Petunjuk Latihan
**1)** Sebutkan setiap kutipan langsung ucapan Dadan Suparjo Suharmawijaya yang dimuat dalam berita tentang defisit BPJS Kesehatan.
**2)** Salin dengan tepat seluruh bagian berita tentang defisit BPJS Kesehatan, mulai dari "TEMPO.CO, Jakarta - Anggota" terus ke bawah hingga "menanggung defisit tersebut.".

Kutipan Terpilih

┌──

• ,
  • - +
Ombudsman: Negara Harus Tanggung Defisit Keuangan BPJS Kesehatan
Kliping Berita • Sabtu, 07/09/2019 •
 
Aktivitas pelayanan di kantor BPJS kesehatan Jakarta Pusat. TEMPO/Tony Hartawan

TEMPO.CO, Jakarta - Anggota Ombudsman Dadan Suparjo Suharmawijaya menilai defisit yang mendera tubuh Badan Penyelenggara Jaminan Sosial atauBPJS Kesehatan tidak bisa diselesaikan dengan kenaikan tarif iuran yang dapat membebani peserta. Ia mengatakan negara lah yang mesti menanggung defisit tersebut.

"Bagi kami itu tidak bisa. Bagaimana pun negara harus tanggung defisit yang terjadi," ujar Dadan melalui sambungan telepon kepada Tempo, Kamis, 5 September 2019.

Menurut dia, kenaikan tarif itu boleh saja dilakukan bila sejumlah syarat sudah dipenuhi. Pasalnya, ia melihat masih banyak perbaikan dan pekerjaan rumah yang perlu dilakukan lembaga jaminan sosial kesehatan itu untuk melegitimasi kenaikan iuran bagi peserta.

Di samping itu, Dadan melihat BPJS Kesehatan adalah bagian dari Sistem Jaminan Sosial Nasional alias SJSN. Sistem itu, kata dia, adalah komitmen negara, dengan sejumlah keinginan besar dan lainnya. Karena itu, apabila di dalam sistem itu terjadi defisit atau kendala lain, negara harus menanggung.

"Kenapa demikian, karena saat SJSN dibuat itu ada mimpi besar jaminan sosial yang dibangun negara, ingin optimal melindungi warganya. Karena itu BPJS Kesehatan disetting dengan manfaat optimal," tutur Dadan. Bentuk manfaat yang optimal itu, misalnya semua jenis penyakit dan tindakan ditanggung BPJS Kesehatan. Meski manfaat itu belum mengukur kemampuan keuangan lembaga tersebut.

Memang, Dadan memahami pada mulanya direncanakan dengan jumlah masyarakat Indonesia dan iuran yang ditetapkan, besar beban itu bisa ditutupi. "Itu kan bayangannya," kata dia. Ternyata seiring perjalanan, akumulasi uang yang masuk dari iuran tidak seperti rencana. Alih-alih, beban layanan sudah optimal.

└──

Entri yang Ditampilkan

┌──

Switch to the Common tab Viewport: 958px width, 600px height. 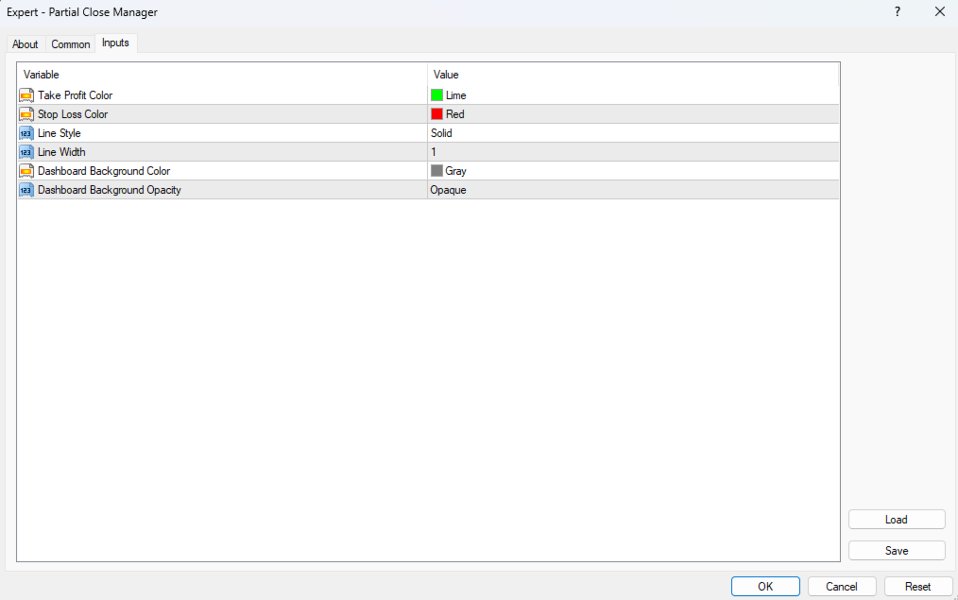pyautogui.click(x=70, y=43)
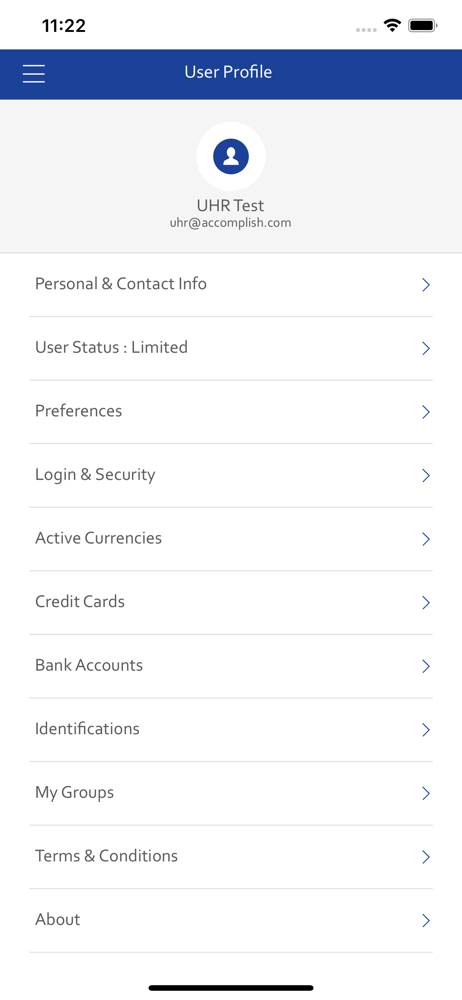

└──
┌──

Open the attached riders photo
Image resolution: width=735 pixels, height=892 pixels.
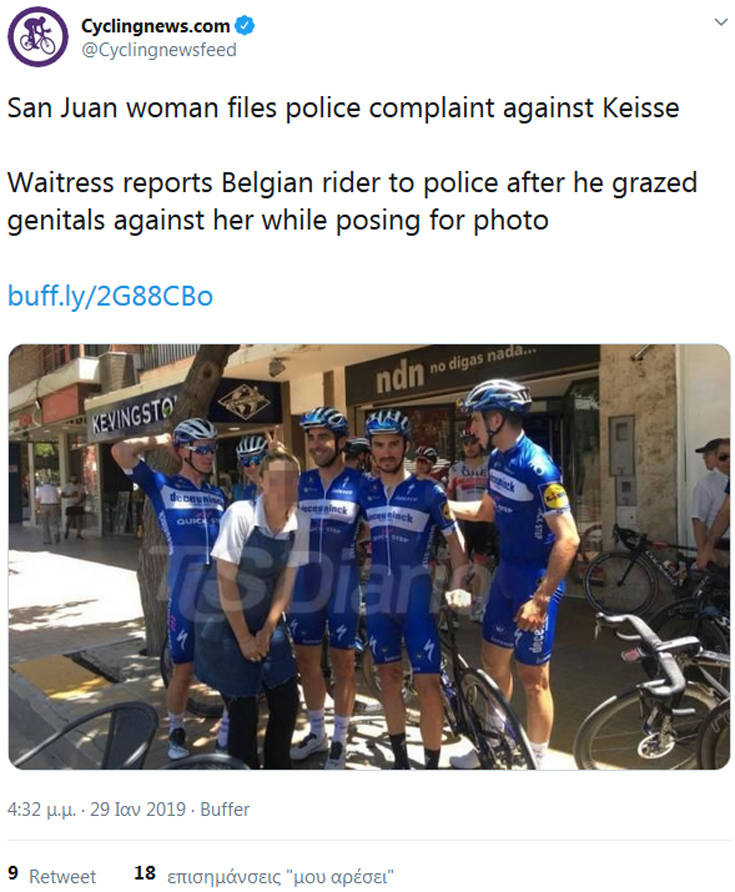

└──

Kunci Jawaban
**1)**
1. "Bagi kami itu tidak bisa. Bagaimana pun negara harus tanggung defisit yang terjadi."
2. "Kenapa demikian, karena saat SJSN dibuat itu ada mimpi besar jaminan sosial yang dibangun negara, ingin optimal melindungi warganya. Karena itu BPJS Kesehatan disetting dengan manfaat optimal."
3. "Itu kan bayangannya."

**2)**
TEMPO.CO, Jakarta - Anggota Ombudsman Dadan Suparjo Suharmawijaya menilai defisit yang mendera tubuh Badan Penyelenggara Jaminan Sosial atauBPJS Kesehatan tidak bisa diselesaikan dengan kenaikan tarif iuran yang dapat membebani peserta. Ia mengatakan negara lah yang mesti menanggung defisit tersebut.